膝がつま先に対して内側に入ってしまうと、脚の歪みを大きくしてしまう上、膝への負担が大きくなってしまいます。
(2)内ももとお尻の筋肉に効く「ボール挟み」
- 内ももに小さなエクササイズボールを挟み、左右のかかとを付けてつま先を最大限に外側に開くようにします。
- 息を吐きながらボールをしっかりと挟み(写真赤矢印参照)、息を吸いながら緩めていく動作を繰り返します。
このエクササイズを行うことで、内ももの筋肉はもちろんのこと、お尻の筋肉にも効かせることができます!小さなエクササイズボールがない場合は、クッションや枕などで代用しても構いません。

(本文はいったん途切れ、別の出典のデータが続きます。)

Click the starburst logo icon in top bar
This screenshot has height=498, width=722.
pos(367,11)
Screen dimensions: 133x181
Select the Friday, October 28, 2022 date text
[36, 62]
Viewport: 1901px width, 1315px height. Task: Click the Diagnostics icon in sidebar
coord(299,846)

10回を1分間の休憩を入れながら、3セット行います。
ポイント
左右のかかとをしっかり付けて、つま先をできるだけ大きく外側に開くようにすることです。そうすることでお尻の筋肉に効かせることができます。
注意すべき点
エクササイズ中、膝は伸ばしたままで行うようにします。
ボールを挟む際、呼吸が止まらないようにしましょう。
エクササイズを続けるコツ
今回は下半身痩せに特に有効と言える2つのエクササイズを取り上げてみました。この2つのエクササイズを続けることで、下半身太りをもたらす骨盤の開きを改善させることができ、下半身痩せ効果が実現できます。
個人差がありますが、エクササイズを週1~2回行うことで、2~3ヶ月で効果が現れます。

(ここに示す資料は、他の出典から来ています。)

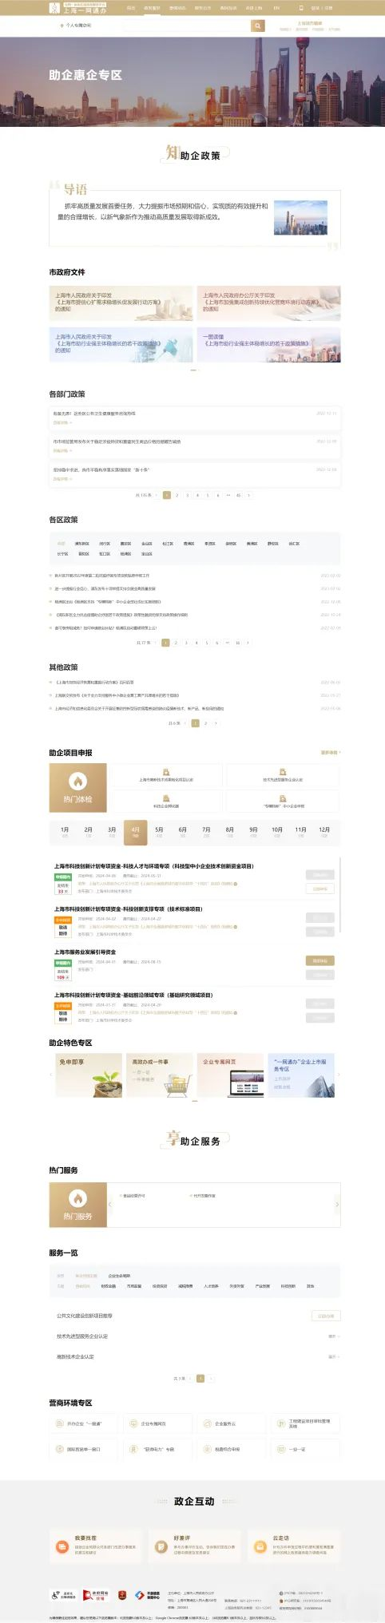The width and height of the screenshot is (385, 1623).
Task: Expand the 技术先进型服务企业认定 row
Action: click(x=195, y=1336)
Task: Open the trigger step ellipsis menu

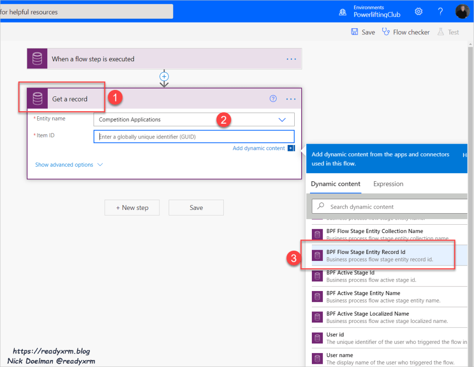Action: coord(291,59)
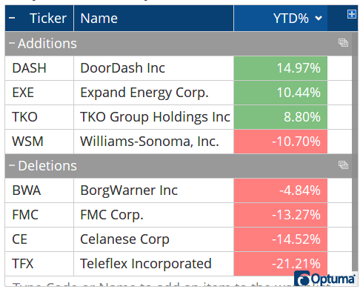Image resolution: width=363 pixels, height=292 pixels.
Task: Open Celanese Corp entry
Action: pos(124,239)
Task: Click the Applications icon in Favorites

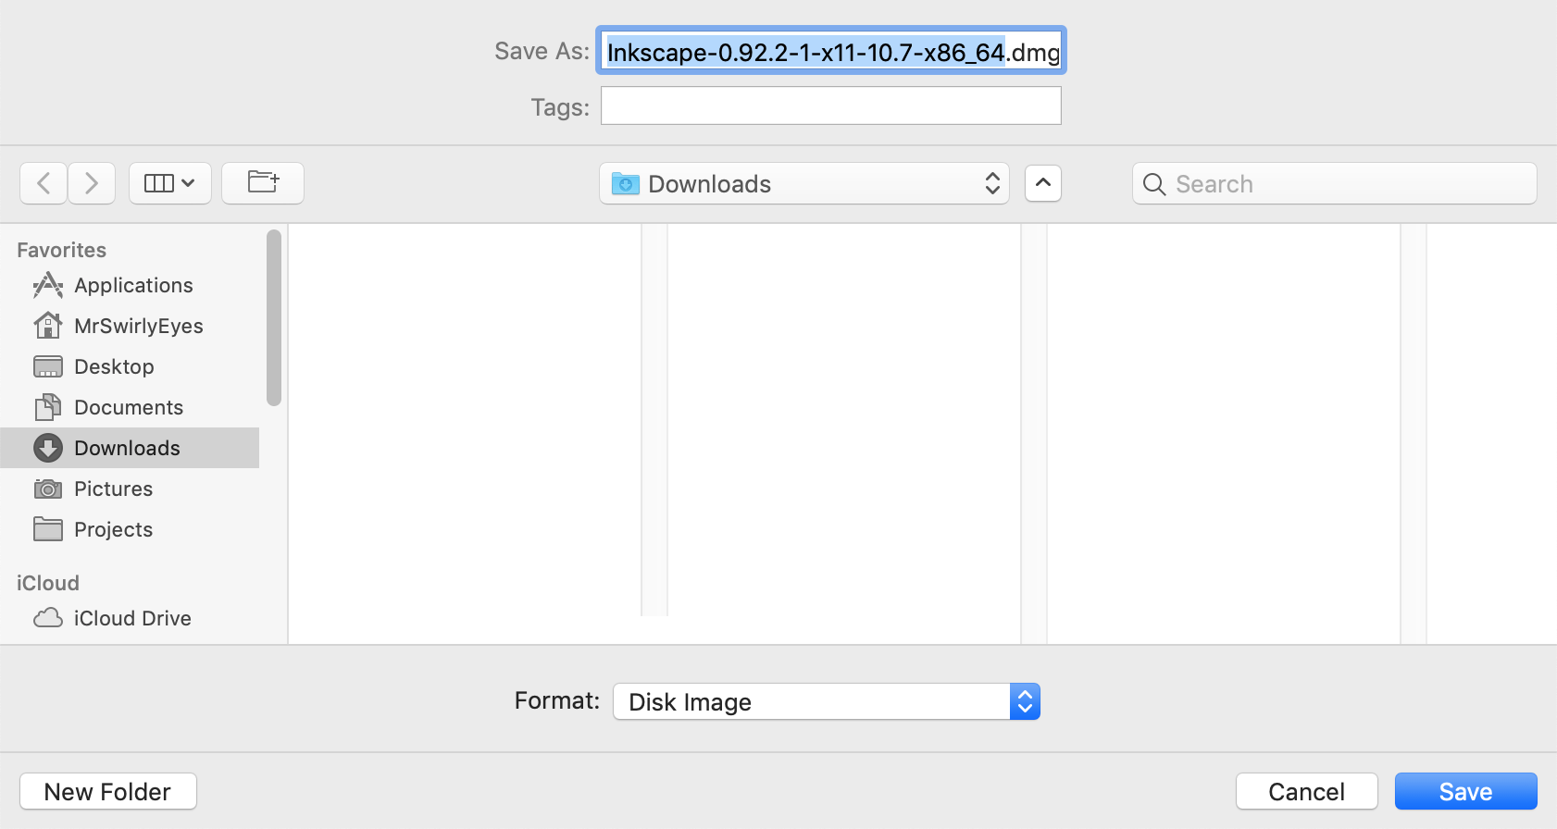Action: tap(48, 285)
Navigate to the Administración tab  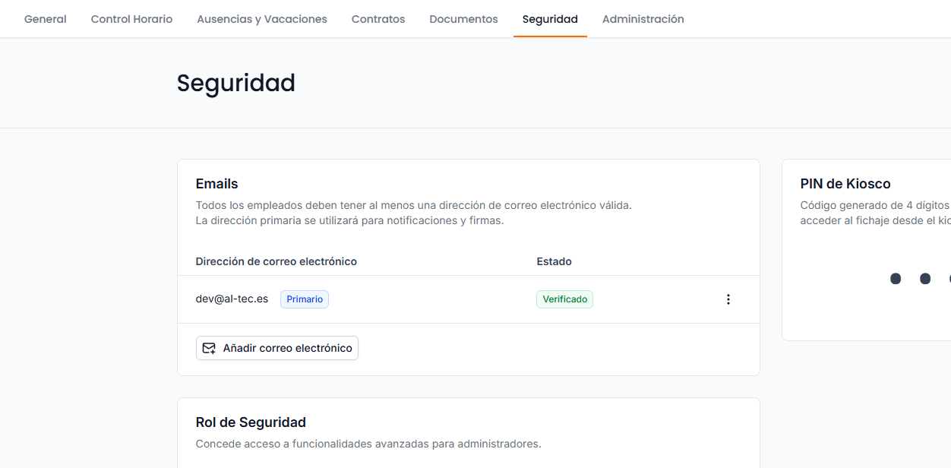(x=643, y=19)
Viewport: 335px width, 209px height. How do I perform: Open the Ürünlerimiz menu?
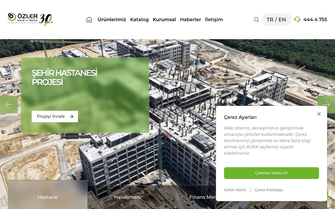pos(112,20)
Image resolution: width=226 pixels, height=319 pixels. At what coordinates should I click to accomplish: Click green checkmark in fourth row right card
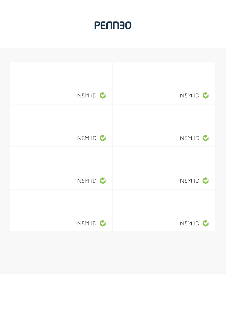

しかし、どんなに有効なエクササイズでも、やはり続けなければ効果は得られません!エクササイズを続けるためには、「どのような下半身を目指したいのか」、「下半身痩せに成功したら何がしたいのか」ということをできるだけ明確にしておくことが大切です。目指す方向性が明確になると、エクササイズに対するモチベーションを高めることができると言えるからです。
下半身痩せ、お腹痩せ、ダイエットなどどんな目的であれ、まずはゴールを明確に設定するところから取り組んでみましょう!